Sunday, December 3, 2023

Nature demands little, opinion a great deal.

In my reading this morning, I switch between two books and particular passages in each which seem serendipitously to reinforce one another.  First there is It's Greek to Me! by Michael Macrone.  

Epicurus also said: “If you live according to nature, you will never be poor; but if according to opinions, you will never be rich.” Nature demands little, opinion a great deal.

Seneca the Younger, Moral Epistles, epistle 16

[snip]


According to the fragmentary evidence, confirmed by Seneca’s report, Epicurus held that one should “live according to nature.” He did not mean, as we do, that you should retire to the country, eat roots, and cooperate with the ecosystem. Rather, he meant that you should listen when your body says “stop.” ‘True Epicureanism is learning the natural limits of pleasure [see p. 59]. But opinion, by which Epicurus meant “the lessons of the crowd,” leads you to always seek more than is natural. For example, says Seneca, what do riches teach the average man but to seek more riches? Opinion has it that you can never be too wealthy, but immoderate desire for gain is unnatural and ultimately painful, since it can never be satisfied.

Another way to put Epicurus is that there is a reality we need to acknowledge and with which we need to live in harmony.  Knowing that reality is a challenge but a goal which can be pursued and achieved.  In contrast, the opinion of the mob is evanescent, changing, and ungrounded.  To sate opinion is a fool's errand.  It cannot be done.  In that regard, Nature demands little (mere acknowledgement), while Opinion requires a great deal (obeisance to a chimera.)

Ten minutes later I am reading The Coldest Winter by David Halberstam and come across a real world example.  It is November 2, 1950.  The Americans and Republic of Korea have repulsed the North Korean invasion and are racing north.  Victory appears to be at hand both to the abstract planners on McCarthy's staff in Tokyo and to the front line soldiers.  But for officers and commanders in the field, there was much suspicion as to what was actually happening in the field with many suggestive clues and ominous signs.  Major General Hap Gay was one of those in Korea seeing a different reality than the hopes and dreams emanating from McArthur's headquarters.  Emphasis added.

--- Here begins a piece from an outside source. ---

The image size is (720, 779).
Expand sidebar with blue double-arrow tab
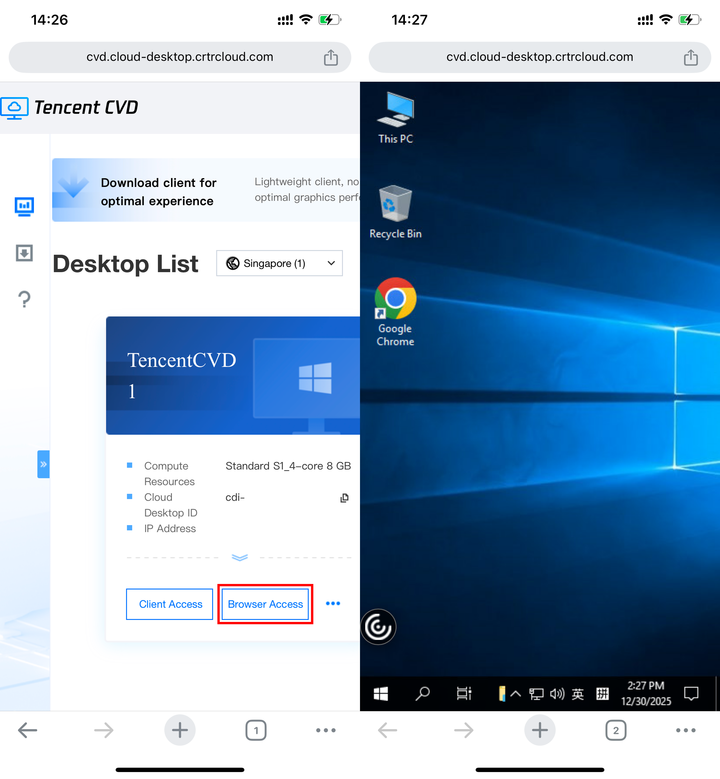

He was bothered as well by all the talk about being home by Christmas. “Which Christmas—this year or next?” he would say. “That’s stupid talk. All it does is get the troops too excited about going home, and they get careless.” Now, fearing the possibility that one of his regiments might soon be encircled, he was pushing hard to pull it back and consolidate the division. But his superior, First Corps commander Frank Milburn, was reluctant to do it. The Army did not like to use the word “retreat” unless it had to; the proper phrase was “retrograde movement”—and Milburn did not want to make a retrograde movement, not after almost six weeks of steady advances and, above all, not with the mounting pressure coming in from MacArthur’s headquarters to go all the way to the Yalu as quickly as possible. Gay, West knew, was becoming more and more fearful about losing a regiment to an enemy that Tokyo still insisted did not exist. There was a fault line in this war. On one side was the battlefield reality and the dangers facing the troops themselves, and, on the other side, the world of illusion that existed in Tokyo and from which all these euphoric orders emanated. The fault line often fell between Corps and Division, with Corps feeling the heat from the general in Tokyo, and Division sensing the vulnerability of a regiment of badly exposed troops. More than once when there was still time to move the Eighth Regiment back, Milburn refused to give the order.

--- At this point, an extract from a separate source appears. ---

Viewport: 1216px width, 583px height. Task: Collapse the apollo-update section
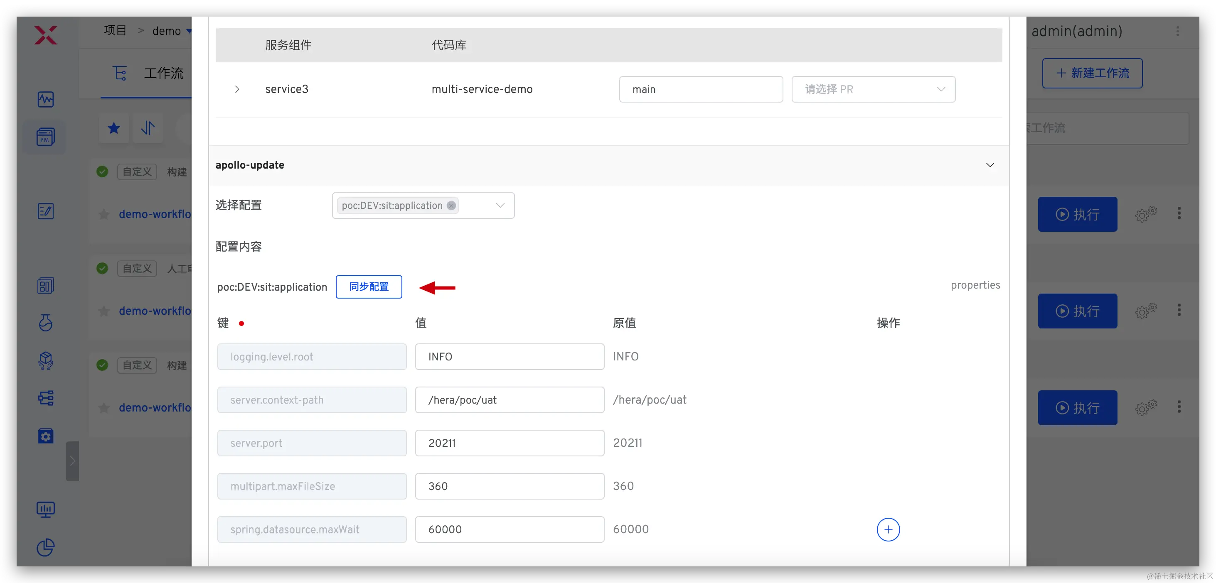pos(990,165)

 That Epicurean notion of the tension between knowing reality (Nature) and distinguishing it from Opinion (the mob's obsession with fads and fancies) remains as true today as 2,500 years ago.  There is hardly a headline which does not echo the tension between reality and ideological obsession.  AGW, DEI, ESG, Covid-19, Disparate Impact, Campus Rape Culture, Gender Pay Gap, etc.  All are manifestations of opinions weakly grounded in reality.

Regardless of how weakly grounded are the opinions, reality, in the form of the Gods of the Copybook Headings (by Rudyard Kipling) is always waiting to reassert itself.  

And that after this is accomplished, and the brave new world begins
When all men are paid for existing and no man must pay for his sins, 
As surely as Water will wet us, as surely as Fire will burn, 
The Gods of the Copybook Headings with terror and slaughter return!